Türk insanının kolay hipnoz olmasından dolayı kolayca ayakta uyutulduğunu savunan OMNİ Başkanı Dr.Bülent URAN; “Türk insanı sporla uyutulur, dinle uyutulur, politikayla uyutulur, korkuyla uyutulur. Hipnozla uykudan uyanması önlenir. Halbuki hipnoz insanları ayaküstü uyutmanın tam tersi amaçlar için kullanılabilir. İnsanın sağlığı ve mutluluğu için kullanılabilir. Hipnozla birçok iyileşmez sanılan hastalığı sadece zihnin gücünü kullanarak iyileştirmek mümkündür. Hipnoz insan zihnini kullanmanın ve belli bir amaca yöneltmenin en kolay aracıdır” diyor.
Durmuyor ve konuşmaya devam ediyor
“Televizyon ve yazılı medyanın başlı başına bir hipnoz etme aracı olduğunu savunan Uran; “Reklamların hepsi en ince hipnoz etme tekniklerine göre hazırlanır. Toplumun büyük kesimi insanın bilincinin ne olduğunu bilmez. Özgür bilincini nasıl kullanacağını bilmez. Çünkü onu hiç tanımamıştır. Kendisine yutturulan yanlış bilgileri kendi bilinci zanneder. Bu bilgilerin en doğru olduğunu zanneder. Hatta körü körüne savunur. Özgür bilinç sorgulamaktır. Özgür bilinç her türlü manipüle etme tekniklerini savuşturacak güce sahiptir. Ama insanlar bu güçlerinin farkında değildir. Otoriteye otomatik itaate alışmış bir zihin özgür bilincin eyleme geçmesini istemez. Kişi kazara özgür bilincini kullanmaya başladığı anda hemen içine bir sıkıntı doğurtur. Başka düşüncelere zihni kaydırtır. Her özgür düşünmeye başladığında sıkıntı hisseden kişi düşüncelerinin yanlış olduğu kanısına kapılır ve eski yerleşik kalıplarına geri döner” diyor.
Sizce?..
Yüzlerce tv binlerce yayın organı ve dahası….

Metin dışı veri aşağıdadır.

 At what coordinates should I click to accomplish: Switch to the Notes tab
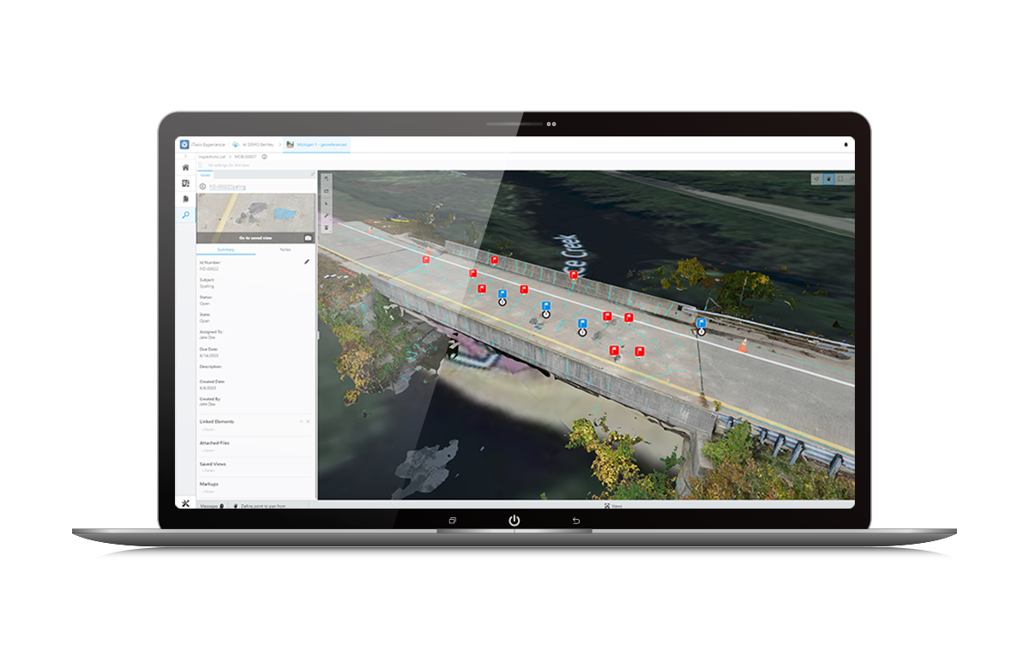286,250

Dünya’da hüküm süren sistem insanların uyutulmasına bağlı. Kör olana ne verirsen görmez. Sağıra ne desen duymaz… Görmek ve duymak istemeyenlere ne yapsan boş… Hislere gelince duyu organları nasıl çalışırsa öyle işlemez mi duygular.
Psikiyatrist Dr. Vedat Bilgiç ise şöyle diyor;
“Modern zamanın firavun sihri medya, çoğumuzu hipnotize ediyor. Medya kendi sihirli gemisine bindirdiği yolcularını bir seyre çıkartıyor. Gemiye gönüllü binse de, kimin gemisiyle seyrettiğini hesaba katmayan yığınlar, kamarasının penceresine yansıyan manzaranın büyüsüne kapılıp seyre dalıyor. Medya denen bu geminin dümenini tutanların sularında, onların istediği menzile seyretmeye mahkum bu ‘seyir’cilerin, kameradan kamarasına yansıyan gölge oyunlarıyla bilinçleri hipnotize ediliyor. Firavunun sihirbazlara olan ilgisi gibi kontrolü elinde tutmak isteyenyönetimlerinmedyaya olan ilgisi aynı motivasyonu taşır; seyircileri hipnotize etmek.

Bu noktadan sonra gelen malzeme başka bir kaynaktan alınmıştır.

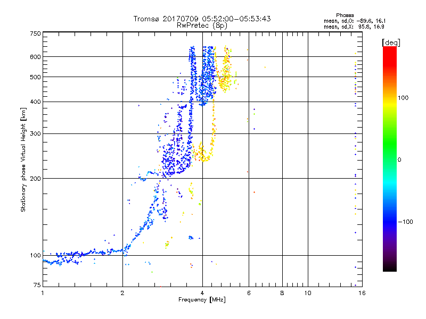426x319 pixels.
Task: Click the 4 MHz tick on frequency axis
Action: click(x=202, y=293)
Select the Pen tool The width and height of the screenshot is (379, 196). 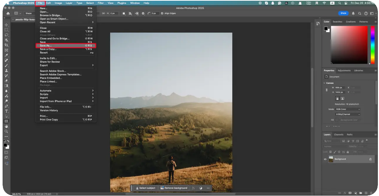click(6, 106)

Medya büyüyü bozmanın da bir enstrümanı olabilir. Ancak firavunun kendi kontrolünden çıkan sihirbazlarının uzuvlarını çapraz kestiğini unutmamak gerekir. Bu öfkenin sebebi bir Afrika atasözünde gizlidir;
“Bütün uyuyanları uyandırmaya tek bir uyanmış kişi yeter”.